Auckland Council’s advisory notes on Mixed Housing Suburban zone developments stipulate that at least 40 percent of the property’s use must be in lawns or gardens – to provide for environmentally-conscious outdoor living areas or views from within the home.
Karaka is one of 15 Greater Auckland outer urban settlements identified by Auckland Council in its Future Urban Land Strategy paper published in 2017 – alongside the likes of Silverdale, Red Beach and Hatfields Beach to the north of the city, and Clevedon, Kingseat, Clarks Beach, Glenbrook Beach and Patumahoe to the south of the city.
Ms Liu said that with Auckland’s population projected to reach more than 2.4 million residents by 2047, there was capacity for up to 400,000 new dwellings to be built in those locations – turning them from rural settlements into stand-alone urban townships.

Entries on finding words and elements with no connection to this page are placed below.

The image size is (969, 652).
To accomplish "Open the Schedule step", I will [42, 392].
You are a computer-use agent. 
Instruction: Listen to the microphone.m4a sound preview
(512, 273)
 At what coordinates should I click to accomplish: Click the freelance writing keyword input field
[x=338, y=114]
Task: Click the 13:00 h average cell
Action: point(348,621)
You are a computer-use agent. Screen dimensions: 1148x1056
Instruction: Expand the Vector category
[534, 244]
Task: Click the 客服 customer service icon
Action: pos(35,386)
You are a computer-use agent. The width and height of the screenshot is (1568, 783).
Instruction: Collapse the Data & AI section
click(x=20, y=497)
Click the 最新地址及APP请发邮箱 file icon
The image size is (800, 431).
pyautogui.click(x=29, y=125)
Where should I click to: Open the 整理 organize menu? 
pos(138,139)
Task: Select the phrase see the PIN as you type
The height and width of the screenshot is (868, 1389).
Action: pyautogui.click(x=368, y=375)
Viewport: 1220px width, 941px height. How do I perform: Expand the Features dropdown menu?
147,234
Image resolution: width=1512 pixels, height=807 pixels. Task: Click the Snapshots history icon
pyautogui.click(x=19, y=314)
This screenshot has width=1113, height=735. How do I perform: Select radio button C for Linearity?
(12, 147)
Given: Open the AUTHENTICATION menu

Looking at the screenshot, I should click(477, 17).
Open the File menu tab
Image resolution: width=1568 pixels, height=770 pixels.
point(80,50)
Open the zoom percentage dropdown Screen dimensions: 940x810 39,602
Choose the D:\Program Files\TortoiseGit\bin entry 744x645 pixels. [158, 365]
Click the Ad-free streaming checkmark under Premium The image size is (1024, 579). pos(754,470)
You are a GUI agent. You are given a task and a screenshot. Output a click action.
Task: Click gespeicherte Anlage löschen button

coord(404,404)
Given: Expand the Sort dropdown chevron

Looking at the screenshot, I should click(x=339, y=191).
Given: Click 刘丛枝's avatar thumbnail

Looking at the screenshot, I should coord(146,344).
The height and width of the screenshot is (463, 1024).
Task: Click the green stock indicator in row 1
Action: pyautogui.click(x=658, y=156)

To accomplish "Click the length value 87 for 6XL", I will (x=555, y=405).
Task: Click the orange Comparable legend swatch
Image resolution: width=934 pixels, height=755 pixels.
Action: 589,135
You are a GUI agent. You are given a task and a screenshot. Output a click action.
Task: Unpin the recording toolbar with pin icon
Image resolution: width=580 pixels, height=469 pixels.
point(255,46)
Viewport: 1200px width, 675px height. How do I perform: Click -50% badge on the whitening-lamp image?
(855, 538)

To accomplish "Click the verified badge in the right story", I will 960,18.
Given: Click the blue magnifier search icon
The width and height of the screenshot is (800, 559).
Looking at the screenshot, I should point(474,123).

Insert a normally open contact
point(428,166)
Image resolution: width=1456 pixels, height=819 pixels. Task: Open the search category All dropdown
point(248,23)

“As part of a quality compact approach to growth, Auckland Council anticipates that up to 70 per cent of new dwellings will be built within the existing urban area and up to 40 per cent outside of this in locations such as Karaka,” Ms Liu said.
“The Auckland Plan stresses the importance of providing a pipeline of land supply in both brownfields and greenfields – such as Oakland Road. The southern boundaries of Greater Auckland make up the largest proportion of future urban areas in the metropolis – totaling some 45 percent.
“Creating good quality places in accordance with the Auckland Plan will be achieved by selecting areas such as Karaka that connect new communities in close proximity to existing social infrastructure and services, delivering economies of scale as larger areas can be more readily planned with a full range of land use that a community needs, and safeguarding enough business land to support and balance residential supply.”
Similar sentiments were expressed in Infrastructure New Zealand’s 2017 discussion paper entitled: Meeting Auckland’s Growth Challenge: The Innovation City which highlighted that “The south represents Auckland’s opportunity to grow the city affordably and efficiently.”
“Property investors know the city will grow and they know there is money to be made betting on future zoning. Speculation is driving up the cost of land every week and reducing the ability to leverage land values to deliver affordable housing,” said the Infrastructure New Zealand report.
Fee-paying ACG Strathallan school just a few hundred metres away from the Oakland Road development site for sale runs co-ed’ classes for primary, intermediate and high school students.
Meanwhile, in the other direction also within walking distance, the Karaka Centre Hingaia is under construction to become the emerging suburb’s neighbourhood shopping and food and beverage hub - with some 43,000 square metres of commercial outlets eventually trading on completion.